2020-01-10 16:57:25 +0100 16:57 FRI 10 JAN

After writing my last post I got curious about how many songs of my Spotify library are unavailable to me. Therefore I wrote a small script to figure out exactly that.

Thankfully there are libraries for almost everything imaginable available, ready to be used. I looked up some Spotify-related gems on RubyGems and found RSpotify, which interfaces with Spotify’s web API quite nicely (and it has docs).

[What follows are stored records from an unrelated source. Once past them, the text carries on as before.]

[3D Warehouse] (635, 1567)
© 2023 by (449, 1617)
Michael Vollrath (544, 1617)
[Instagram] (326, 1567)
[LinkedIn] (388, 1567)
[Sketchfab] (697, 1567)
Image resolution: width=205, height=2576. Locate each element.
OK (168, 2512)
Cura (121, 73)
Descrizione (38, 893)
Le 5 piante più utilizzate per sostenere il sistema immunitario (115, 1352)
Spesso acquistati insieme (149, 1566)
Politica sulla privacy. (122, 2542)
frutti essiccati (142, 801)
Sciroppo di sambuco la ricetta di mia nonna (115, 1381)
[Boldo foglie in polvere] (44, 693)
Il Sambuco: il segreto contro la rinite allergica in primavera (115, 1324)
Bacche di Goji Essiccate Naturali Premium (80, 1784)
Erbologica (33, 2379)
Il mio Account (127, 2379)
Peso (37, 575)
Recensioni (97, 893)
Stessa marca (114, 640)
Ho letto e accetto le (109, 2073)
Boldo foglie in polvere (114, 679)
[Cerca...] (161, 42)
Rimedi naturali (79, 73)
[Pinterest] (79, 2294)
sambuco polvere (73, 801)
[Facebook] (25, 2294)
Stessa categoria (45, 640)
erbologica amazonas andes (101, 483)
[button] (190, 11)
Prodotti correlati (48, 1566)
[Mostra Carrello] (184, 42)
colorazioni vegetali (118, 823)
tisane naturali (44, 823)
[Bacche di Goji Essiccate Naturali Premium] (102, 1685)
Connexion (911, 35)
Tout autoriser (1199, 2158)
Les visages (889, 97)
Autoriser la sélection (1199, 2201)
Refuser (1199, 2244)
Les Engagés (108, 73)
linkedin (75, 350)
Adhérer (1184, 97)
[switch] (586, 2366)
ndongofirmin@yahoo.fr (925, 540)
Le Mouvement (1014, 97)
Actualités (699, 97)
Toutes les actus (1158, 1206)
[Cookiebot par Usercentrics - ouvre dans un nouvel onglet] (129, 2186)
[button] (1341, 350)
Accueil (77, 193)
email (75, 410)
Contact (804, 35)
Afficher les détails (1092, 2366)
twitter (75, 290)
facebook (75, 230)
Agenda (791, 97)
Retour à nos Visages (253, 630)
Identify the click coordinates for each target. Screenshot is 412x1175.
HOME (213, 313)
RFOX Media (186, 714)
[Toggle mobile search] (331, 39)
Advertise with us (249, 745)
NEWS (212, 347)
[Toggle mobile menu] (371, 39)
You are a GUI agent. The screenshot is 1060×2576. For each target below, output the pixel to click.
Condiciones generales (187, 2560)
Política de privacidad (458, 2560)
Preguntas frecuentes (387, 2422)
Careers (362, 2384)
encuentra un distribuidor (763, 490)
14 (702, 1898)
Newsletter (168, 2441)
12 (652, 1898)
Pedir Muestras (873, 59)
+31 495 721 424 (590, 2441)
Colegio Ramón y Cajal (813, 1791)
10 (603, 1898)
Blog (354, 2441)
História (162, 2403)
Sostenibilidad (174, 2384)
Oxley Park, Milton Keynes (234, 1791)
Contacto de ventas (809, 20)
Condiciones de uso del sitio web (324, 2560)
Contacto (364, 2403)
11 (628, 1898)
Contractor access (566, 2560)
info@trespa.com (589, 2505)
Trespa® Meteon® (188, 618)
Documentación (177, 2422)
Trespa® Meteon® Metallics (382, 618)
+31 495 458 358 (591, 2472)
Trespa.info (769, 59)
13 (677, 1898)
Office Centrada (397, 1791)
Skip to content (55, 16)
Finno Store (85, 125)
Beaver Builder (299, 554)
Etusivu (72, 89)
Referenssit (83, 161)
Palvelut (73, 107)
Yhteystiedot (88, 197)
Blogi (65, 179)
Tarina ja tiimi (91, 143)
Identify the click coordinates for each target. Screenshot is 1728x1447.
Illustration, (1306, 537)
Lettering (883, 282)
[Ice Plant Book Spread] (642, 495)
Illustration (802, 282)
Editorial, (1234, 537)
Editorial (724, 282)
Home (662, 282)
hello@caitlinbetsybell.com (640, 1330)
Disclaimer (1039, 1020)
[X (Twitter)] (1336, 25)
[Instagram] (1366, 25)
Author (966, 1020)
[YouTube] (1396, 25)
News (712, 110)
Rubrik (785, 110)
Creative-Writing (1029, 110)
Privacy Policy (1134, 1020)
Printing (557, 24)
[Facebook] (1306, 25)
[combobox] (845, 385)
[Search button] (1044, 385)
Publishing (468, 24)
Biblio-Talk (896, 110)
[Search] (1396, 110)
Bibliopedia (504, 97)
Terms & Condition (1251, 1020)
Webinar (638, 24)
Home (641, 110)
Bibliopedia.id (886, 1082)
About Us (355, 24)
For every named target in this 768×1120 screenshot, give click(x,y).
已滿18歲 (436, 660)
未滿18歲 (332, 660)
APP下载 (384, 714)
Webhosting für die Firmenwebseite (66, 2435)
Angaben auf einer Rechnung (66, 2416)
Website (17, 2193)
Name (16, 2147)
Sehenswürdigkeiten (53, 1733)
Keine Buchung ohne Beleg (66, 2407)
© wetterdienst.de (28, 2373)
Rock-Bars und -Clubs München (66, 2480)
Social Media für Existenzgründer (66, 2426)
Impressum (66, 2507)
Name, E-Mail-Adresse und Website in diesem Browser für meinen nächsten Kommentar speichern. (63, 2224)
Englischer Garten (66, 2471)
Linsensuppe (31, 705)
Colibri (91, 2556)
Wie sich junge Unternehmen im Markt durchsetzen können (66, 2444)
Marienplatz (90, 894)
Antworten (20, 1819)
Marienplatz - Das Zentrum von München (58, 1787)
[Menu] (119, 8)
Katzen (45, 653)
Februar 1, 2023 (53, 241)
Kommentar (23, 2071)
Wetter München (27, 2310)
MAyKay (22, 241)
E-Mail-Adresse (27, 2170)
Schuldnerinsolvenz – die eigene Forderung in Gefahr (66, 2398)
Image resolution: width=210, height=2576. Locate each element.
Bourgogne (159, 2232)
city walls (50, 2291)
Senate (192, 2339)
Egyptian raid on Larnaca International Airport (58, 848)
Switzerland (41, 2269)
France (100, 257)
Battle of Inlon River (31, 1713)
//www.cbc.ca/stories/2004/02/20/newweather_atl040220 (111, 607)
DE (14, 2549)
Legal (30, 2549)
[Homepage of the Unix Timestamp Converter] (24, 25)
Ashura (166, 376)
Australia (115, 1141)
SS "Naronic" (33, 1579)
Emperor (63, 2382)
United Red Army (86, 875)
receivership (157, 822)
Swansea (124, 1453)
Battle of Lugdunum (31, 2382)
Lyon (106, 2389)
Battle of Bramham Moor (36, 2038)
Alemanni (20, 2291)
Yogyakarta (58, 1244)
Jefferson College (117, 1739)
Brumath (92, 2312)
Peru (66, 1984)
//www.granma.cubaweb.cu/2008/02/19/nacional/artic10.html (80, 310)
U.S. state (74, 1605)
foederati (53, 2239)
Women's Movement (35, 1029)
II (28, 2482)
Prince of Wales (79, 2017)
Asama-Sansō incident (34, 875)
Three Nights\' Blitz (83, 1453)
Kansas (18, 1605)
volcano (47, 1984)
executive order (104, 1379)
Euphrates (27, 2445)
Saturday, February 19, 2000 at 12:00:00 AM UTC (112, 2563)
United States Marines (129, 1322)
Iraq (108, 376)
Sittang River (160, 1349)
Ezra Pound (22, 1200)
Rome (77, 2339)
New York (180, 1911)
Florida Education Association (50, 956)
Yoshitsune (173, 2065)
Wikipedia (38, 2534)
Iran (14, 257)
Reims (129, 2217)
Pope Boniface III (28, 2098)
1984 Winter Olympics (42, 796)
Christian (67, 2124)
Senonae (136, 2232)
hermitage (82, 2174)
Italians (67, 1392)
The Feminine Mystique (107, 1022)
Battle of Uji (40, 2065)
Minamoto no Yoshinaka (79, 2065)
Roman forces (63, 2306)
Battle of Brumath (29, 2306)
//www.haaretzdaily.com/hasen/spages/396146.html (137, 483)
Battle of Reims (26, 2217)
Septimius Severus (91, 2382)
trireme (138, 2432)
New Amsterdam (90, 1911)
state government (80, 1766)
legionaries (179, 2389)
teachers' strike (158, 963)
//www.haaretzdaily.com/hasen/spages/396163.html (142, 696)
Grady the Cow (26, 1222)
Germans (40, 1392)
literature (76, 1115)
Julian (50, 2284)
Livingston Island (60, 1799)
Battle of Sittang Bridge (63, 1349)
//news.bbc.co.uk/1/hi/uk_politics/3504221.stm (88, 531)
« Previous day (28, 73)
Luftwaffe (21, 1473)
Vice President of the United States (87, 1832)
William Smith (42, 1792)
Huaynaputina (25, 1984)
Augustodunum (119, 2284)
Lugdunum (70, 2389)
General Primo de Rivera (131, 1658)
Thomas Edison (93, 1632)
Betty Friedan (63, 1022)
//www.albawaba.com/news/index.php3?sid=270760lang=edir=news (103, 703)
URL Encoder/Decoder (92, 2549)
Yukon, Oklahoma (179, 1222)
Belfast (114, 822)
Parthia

In order to read private playlists and the saved songs library (which has been renamed by Spotify to “Liked Songs” for apparently no reason other than to appeal more to Facebookstagram users, or to emphasise on the fact that these songs are not actually saved on your devices), I needed to authorise as a user against its web API. Unfortunately it requires a web server for the OAuth2 callback to work properly. Fortunately, there are libraries that handle the details for it, OmniAuth in particular. And RSpotify even provides an OmniAuth provider for Spotify – perfect for what I need to do.

Before implementing some code I had to create an application on Spotify to receive the OAuth2 client ID and client secret. This can be done by visiting the Spotify applications dashboard. Once created I added a Redirect URI of http://localhost:8080/auth/spotify/callback to it.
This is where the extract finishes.